Hitchcock und Truffaut


Verschiedene Stile erlauben auch das bewusste Übertreten der Logikgrenzen. Etwa David Lynch. In seinen Filmen fragt keiner nach der Logik, obwohl es sich etwa bei „Lost Highway“ auch um einen narrativen Spielfilm handelt.  Und Film hat eine andere Wahrnehmung, Film erlaubt den Wechsel der Perspektive, erlaubt den Wechsel der Zeit, denn alles ist möglich. Das wissen auch alle und das schätzen auch alle am Film. Zur Logik gehört aber auch das Wissen über eine Thematik. Entscheidet sich ein Regisseur dafür einen Film über einen seltenen Fuchs zu machen, werden alle Fuchsforscher dieser Welt, alle Menschen, die mit Füchsen zu tun haben und alle Menschen, die bereits ein Buch über einen Fuchs gesehen haben, Beanstandungen zu machen haben.
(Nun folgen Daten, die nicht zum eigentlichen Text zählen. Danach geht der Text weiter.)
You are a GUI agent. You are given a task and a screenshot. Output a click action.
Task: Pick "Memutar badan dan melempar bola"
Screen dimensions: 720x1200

Tatsache ist, dass ein Film in ca. 2 Stunden (positiv gedacht) unterhalten, informieren oder erzählen soll und es aufgrund unterschiedlichster Faktoren, von der Dramaturgie bis zur Produktion nicht jede Kleinigkeit in die Filme schaffen kann. Auch hier müsste man eigentlich von Fall zu Fall vorgehen, aber prinzipiell sei gesagt, dass die Fiktionalisierung von Gegebenheiten unvermeidbar ist. Fatal wäre es allerdings, wenn der Fuchs sprechen könnte? 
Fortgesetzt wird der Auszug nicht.